> Data:
"""

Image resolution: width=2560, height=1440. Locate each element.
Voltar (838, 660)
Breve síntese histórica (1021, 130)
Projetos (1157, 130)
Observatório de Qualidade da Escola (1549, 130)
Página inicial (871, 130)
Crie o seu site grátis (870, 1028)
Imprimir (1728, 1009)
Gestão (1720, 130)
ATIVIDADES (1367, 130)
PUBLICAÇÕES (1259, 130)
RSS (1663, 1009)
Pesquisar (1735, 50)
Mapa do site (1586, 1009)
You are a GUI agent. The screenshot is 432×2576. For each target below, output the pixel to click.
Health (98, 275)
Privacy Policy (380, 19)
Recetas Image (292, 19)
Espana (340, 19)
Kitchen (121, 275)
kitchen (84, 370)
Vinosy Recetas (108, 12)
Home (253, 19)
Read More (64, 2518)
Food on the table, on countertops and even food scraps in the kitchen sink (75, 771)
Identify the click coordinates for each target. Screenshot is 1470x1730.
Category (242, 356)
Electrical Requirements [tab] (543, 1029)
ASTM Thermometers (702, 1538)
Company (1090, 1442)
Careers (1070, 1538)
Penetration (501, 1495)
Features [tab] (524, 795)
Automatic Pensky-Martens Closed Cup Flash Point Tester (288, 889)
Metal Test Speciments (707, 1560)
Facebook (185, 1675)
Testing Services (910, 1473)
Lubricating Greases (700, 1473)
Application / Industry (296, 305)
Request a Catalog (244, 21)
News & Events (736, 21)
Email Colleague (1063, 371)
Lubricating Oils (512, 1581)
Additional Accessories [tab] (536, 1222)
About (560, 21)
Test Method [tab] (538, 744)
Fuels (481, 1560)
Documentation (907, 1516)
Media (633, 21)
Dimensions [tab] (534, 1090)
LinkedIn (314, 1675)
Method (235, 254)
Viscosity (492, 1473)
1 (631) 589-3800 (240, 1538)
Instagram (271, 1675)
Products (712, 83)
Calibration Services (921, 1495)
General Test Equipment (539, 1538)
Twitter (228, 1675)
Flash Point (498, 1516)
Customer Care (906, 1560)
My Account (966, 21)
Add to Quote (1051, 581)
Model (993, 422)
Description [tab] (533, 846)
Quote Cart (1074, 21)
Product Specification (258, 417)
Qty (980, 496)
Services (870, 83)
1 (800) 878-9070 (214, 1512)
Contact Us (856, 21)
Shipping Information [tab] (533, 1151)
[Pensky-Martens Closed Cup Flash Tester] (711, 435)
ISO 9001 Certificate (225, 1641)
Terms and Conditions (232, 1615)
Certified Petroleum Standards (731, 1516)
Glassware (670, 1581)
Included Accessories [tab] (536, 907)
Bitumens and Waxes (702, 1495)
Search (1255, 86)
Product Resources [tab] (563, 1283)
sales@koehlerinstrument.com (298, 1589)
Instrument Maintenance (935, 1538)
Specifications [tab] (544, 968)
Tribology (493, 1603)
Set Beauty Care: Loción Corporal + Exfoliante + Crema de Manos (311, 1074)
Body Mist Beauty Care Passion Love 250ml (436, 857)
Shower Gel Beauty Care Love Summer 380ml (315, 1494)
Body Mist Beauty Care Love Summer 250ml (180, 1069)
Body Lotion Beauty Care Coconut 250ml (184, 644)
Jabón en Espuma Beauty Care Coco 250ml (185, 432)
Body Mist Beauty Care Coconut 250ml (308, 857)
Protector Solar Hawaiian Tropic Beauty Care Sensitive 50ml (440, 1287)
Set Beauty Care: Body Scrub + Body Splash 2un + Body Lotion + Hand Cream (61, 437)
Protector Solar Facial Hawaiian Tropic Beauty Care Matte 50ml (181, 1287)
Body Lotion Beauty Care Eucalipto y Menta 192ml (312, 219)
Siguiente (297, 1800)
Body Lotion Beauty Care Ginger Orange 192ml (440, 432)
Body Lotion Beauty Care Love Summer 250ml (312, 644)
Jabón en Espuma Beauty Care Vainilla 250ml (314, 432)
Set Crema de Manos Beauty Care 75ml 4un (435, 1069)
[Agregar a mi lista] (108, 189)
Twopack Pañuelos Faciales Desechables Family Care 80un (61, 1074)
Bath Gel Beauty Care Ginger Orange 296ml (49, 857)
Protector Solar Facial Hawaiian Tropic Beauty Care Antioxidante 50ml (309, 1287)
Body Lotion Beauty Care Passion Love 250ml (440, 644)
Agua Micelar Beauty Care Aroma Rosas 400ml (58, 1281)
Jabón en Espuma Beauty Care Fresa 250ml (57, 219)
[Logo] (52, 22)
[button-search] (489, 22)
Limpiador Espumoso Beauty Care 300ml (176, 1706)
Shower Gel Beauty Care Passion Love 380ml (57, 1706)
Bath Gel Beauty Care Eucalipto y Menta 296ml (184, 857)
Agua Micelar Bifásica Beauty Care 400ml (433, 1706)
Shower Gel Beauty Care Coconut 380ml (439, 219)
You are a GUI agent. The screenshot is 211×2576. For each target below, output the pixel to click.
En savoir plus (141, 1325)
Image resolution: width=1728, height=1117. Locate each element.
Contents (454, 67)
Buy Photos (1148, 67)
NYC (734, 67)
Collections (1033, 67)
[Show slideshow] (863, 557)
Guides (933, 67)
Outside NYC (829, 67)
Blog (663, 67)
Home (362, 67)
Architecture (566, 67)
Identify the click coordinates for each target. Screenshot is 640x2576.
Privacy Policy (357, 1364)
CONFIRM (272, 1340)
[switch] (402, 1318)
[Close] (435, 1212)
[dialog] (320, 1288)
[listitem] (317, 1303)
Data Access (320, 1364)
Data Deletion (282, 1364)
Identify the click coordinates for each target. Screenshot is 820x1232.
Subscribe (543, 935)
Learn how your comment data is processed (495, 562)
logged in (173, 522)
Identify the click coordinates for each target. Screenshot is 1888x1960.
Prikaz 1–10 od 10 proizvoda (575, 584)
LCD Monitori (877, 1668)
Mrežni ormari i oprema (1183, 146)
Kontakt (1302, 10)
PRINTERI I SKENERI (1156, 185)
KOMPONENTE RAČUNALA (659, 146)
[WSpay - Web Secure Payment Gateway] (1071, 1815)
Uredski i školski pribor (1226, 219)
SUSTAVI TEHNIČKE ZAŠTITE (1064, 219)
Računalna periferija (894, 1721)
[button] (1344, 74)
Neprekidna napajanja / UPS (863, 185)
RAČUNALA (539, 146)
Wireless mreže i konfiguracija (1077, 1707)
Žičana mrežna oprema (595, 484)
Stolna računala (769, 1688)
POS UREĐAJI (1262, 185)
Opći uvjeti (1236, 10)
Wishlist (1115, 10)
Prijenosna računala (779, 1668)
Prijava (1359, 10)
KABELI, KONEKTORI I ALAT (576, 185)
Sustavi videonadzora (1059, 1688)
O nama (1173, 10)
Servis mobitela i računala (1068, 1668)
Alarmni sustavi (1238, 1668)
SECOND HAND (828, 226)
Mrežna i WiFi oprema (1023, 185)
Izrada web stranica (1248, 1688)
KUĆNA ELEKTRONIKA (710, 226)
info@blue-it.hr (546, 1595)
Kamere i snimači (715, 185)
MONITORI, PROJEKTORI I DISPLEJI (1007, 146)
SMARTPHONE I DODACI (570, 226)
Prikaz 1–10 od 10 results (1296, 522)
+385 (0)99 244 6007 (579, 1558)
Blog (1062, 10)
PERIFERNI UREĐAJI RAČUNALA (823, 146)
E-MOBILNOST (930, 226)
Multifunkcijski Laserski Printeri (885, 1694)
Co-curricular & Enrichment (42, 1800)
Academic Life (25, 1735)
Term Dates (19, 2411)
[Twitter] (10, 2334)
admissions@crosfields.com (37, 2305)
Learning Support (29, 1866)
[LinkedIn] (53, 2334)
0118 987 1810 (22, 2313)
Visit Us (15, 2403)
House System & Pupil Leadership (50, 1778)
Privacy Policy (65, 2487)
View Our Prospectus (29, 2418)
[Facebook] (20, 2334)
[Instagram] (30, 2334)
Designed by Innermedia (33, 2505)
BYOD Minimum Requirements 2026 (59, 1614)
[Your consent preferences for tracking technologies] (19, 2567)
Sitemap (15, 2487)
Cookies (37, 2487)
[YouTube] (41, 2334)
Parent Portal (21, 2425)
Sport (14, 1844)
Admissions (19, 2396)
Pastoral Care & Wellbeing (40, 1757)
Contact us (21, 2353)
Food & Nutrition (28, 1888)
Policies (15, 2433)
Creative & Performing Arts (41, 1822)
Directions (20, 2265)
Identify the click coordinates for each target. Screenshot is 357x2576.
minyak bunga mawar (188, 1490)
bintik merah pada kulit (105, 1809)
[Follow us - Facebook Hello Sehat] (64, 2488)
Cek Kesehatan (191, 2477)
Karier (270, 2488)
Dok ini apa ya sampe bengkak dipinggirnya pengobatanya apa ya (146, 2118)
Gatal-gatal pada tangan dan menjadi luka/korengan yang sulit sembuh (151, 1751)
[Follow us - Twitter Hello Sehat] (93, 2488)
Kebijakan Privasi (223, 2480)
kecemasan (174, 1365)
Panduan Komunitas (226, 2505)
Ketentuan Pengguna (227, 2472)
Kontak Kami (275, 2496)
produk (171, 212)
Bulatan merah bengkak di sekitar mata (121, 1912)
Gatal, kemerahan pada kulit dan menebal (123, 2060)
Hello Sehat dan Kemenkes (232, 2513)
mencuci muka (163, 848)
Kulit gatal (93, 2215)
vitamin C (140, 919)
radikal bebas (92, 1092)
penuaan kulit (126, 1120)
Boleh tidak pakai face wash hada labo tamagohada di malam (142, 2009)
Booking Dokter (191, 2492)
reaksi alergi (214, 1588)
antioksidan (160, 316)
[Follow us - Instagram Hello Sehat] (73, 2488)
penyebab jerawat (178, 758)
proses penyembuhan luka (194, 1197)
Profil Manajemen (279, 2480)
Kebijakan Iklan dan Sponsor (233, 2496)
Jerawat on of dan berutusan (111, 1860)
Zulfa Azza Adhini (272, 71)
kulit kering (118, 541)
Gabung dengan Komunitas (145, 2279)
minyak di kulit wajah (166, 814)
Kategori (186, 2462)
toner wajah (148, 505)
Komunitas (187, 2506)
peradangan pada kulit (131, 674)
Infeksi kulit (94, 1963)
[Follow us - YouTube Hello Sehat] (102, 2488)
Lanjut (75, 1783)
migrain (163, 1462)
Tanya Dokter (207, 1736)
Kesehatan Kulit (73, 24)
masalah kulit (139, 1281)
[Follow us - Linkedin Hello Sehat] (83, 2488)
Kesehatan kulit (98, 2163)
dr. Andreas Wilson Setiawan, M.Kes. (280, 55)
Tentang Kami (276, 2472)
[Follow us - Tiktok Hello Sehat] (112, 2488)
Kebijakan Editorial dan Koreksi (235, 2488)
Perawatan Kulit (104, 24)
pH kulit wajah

"""

> The task:
Repeat exactly the lines of the listing above, from the one with "Privacy Policy (357, 1364)" down to the one with "BYOD Minimum Requirements 2026 (59, 1614)"; both of those lines belong in the range.

> Answer to this problem:
Privacy Policy (357, 1364)
CONFIRM (272, 1340)
[switch] (402, 1318)
[Close] (435, 1212)
[dialog] (320, 1288)
[listitem] (317, 1303)
Data Access (320, 1364)
Data Deletion (282, 1364)
Identify the click coordinates for each target. Screenshot is 820x1232.
Subscribe (543, 935)
Learn how your comment data is processed (495, 562)
logged in (173, 522)
Identify the click coordinates for each target. Screenshot is 1888x1960.
Prikaz 1–10 od 10 proizvoda (575, 584)
LCD Monitori (877, 1668)
Mrežni ormari i oprema (1183, 146)
Kontakt (1302, 10)
PRINTERI I SKENERI (1156, 185)
KOMPONENTE RAČUNALA (659, 146)
[WSpay - Web Secure Payment Gateway] (1071, 1815)
Uredski i školski pribor (1226, 219)
SUSTAVI TEHNIČKE ZAŠTITE (1064, 219)
Računalna periferija (894, 1721)
[button] (1344, 74)
Neprekidna napajanja / UPS (863, 185)
RAČUNALA (539, 146)
Wireless mreže i konfiguracija (1077, 1707)
Žičana mrežna oprema (595, 484)
Stolna računala (769, 1688)
POS UREĐAJI (1262, 185)
Opći uvjeti (1236, 10)
Wishlist (1115, 10)
Prijenosna računala (779, 1668)
Prijava (1359, 10)
KABELI, KONEKTORI I ALAT (576, 185)
Sustavi videonadzora (1059, 1688)
O nama (1173, 10)
Servis mobitela i računala (1068, 1668)
Alarmni sustavi (1238, 1668)
SECOND HAND (828, 226)
Mrežna i WiFi oprema (1023, 185)
Izrada web stranica (1248, 1688)
KUĆNA ELEKTRONIKA (710, 226)
info@blue-it.hr (546, 1595)
Kamere i snimači (715, 185)
MONITORI, PROJEKTORI I DISPLEJI (1007, 146)
SMARTPHONE I DODACI (570, 226)
Prikaz 1–10 od 10 results (1296, 522)
+385 (0)99 244 6007 (579, 1558)
Blog (1062, 10)
PERIFERNI UREĐAJI RAČUNALA (823, 146)
E-MOBILNOST (930, 226)
Multifunkcijski Laserski Printeri (885, 1694)
Co-curricular & Enrichment (42, 1800)
Academic Life (25, 1735)
Term Dates (19, 2411)
[Twitter] (10, 2334)
admissions@crosfields.com (37, 2305)
Learning Support (29, 1866)
[LinkedIn] (53, 2334)
0118 987 1810 (22, 2313)
Visit Us (15, 2403)
House System & Pupil Leadership (50, 1778)
Privacy Policy (65, 2487)
View Our Prospectus (29, 2418)
[Facebook] (20, 2334)
[Instagram] (30, 2334)
Designed by Innermedia (33, 2505)
BYOD Minimum Requirements 2026 (59, 1614)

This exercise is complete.